++++ READING PASSAGE ++++

It was undisputed that Labatt USA had contractual and statutory duties to the wholesalers. In applying the Heublein analysis here, the wholesalers have not designated Labatt USA as a 'predecessor supplier.' As Heineken pointed out, pursuant to par. 4.2 of the Labatt USA L.L.C. distribution agreements, the wholesalers agreed (1) not to sue Labatt USA for the very contingency that happened here (i.e., its loss of the exclusive distribution rights for the brands), and (2) that the agreements would terminate immediately upon that event.

The parties agree that New York law governs the joint venture agreement. The wholesalers contend that Massachusetts joint venture and partnership law are, in material respect, in accord, a point we need not reach.

The doctrine of partnership by estoppel was inapplicable here. There was no evidence that FEMSA, CCM, and Wisdom held themselves out to the wholesalers as partners in the distribution of the brands. Neither was there evidence that the wholesalers reasonably relied upon any representations. See Brown v. Gerstein, 17 Mass. App. Ct. 558, 571 (1984); First Am. Corp. v. Price Waterhouse LLP, 988 F. Supp. 353, 358-359 (S.D.N.Y. 1997). The reference in Labatt USA's letterhead to the 'partnership of Labatt Brewing Company Limited and [CCM]' did not create a legal partnership. See Brown v. Gerstein, supra at 572.

There was no merit to the wholesalers' assignment arguments. Although pursuant to the August 31, 2004, assignment and assumption agreement, Wisdom and the Mexican manufacturers agreed to assume all of Labatt USA's 'liabilities and obligations,' the agreement covered liabilities 'arising or accruing' on or after the closing date. Labatt USA's § 25E obligations to the wholesalers arose before that date. Moreover, the § 25E 'obligation,' strictly speaking a statutory limitation on wholesaler termination, was not the type of liability subject to general contractual assumption. See Charles E. Gilman & Sons, Inc. v. Alcoholic Bevs. Control Commn., 61 Mass. App. Ct. at 917-918. Because Wisdom and the Mexican manufacturers never assumed the § 25E obligations by contract, it follows that Heineken, as assignee of the contract rights and duties, incurred no liability to the wholesalers on that basis.

++++

▶ _TASKS TO CARRY OUT_
A - Please answer these from the passage on the beer wholesalers' claims:
(i) Which state's law do the parties agree governs the joint venture agreement?
(ii) On what date was the assignment and assumption agreement made?
(iii) Under par. 4.2, what did the wholesalers agree would happen to the agreements when Labatt USA lost the exclusive distribution rights for the brands?
B - Print the stretch of the passage on the beer wholesalers' claims from "It was undisputed" through "upon that event.".

++++ LISTED RECORDS ++++

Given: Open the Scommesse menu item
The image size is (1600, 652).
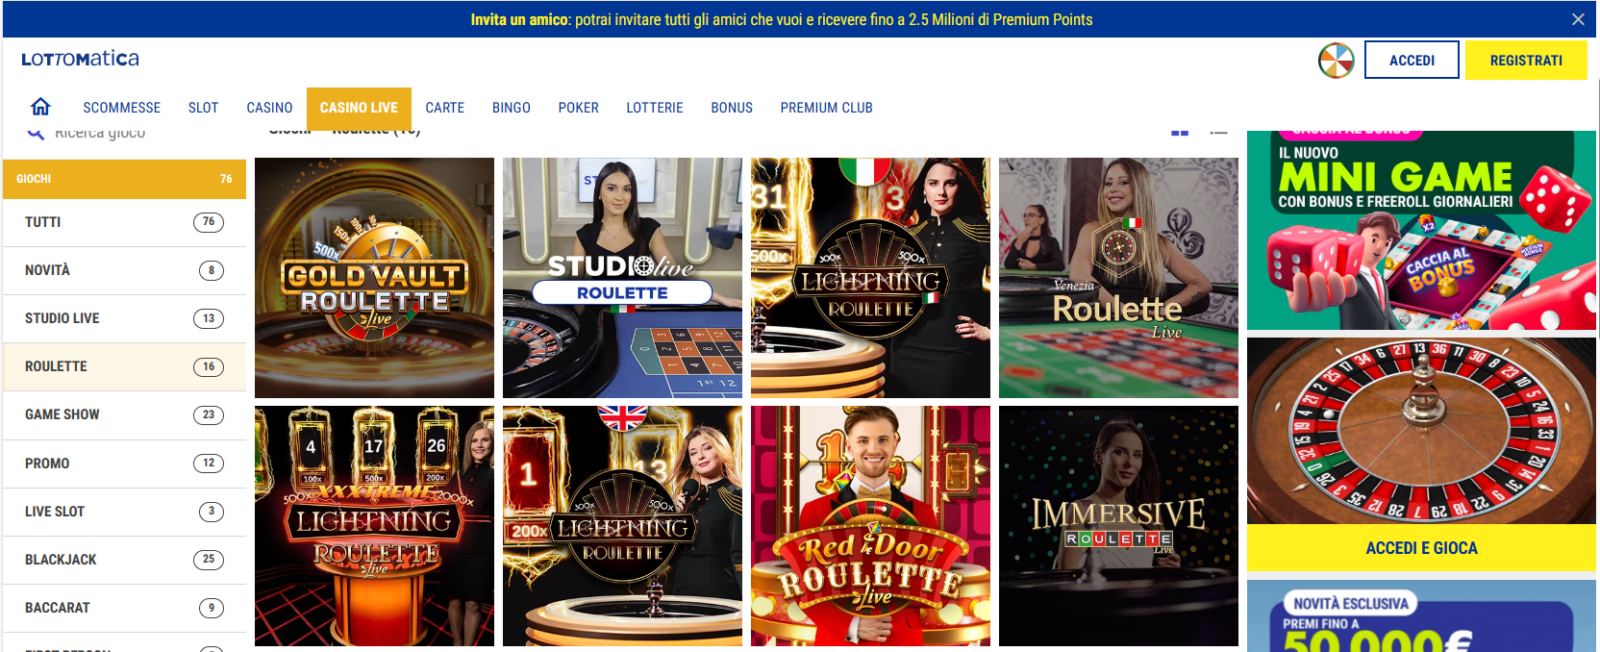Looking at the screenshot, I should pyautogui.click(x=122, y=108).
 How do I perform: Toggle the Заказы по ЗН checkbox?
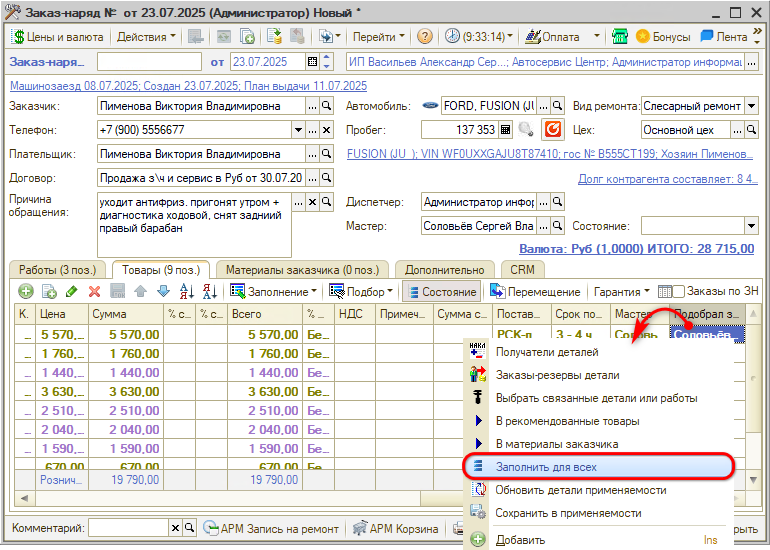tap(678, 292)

++++

▶ _PER-TASK OUTPUTS_
A -
(i) New York law.
(ii) August 31, 2004.
(iii) The agreements would terminate immediately.

B -
It was undisputed that Labatt USA had contractual and statutory duties to the wholesalers. In applying the Heublein analysis here, the wholesalers have not designated Labatt USA as a 'predecessor supplier.' As Heineken pointed out, pursuant to par. 4.2 of the Labatt USA L.L.C. distribution agreements, the wholesalers agreed (1) not to sue Labatt USA for the very contingency that happened here (i.e., its loss of the exclusive distribution rights for the brands), and (2) that the agreements would terminate immediately upon that event.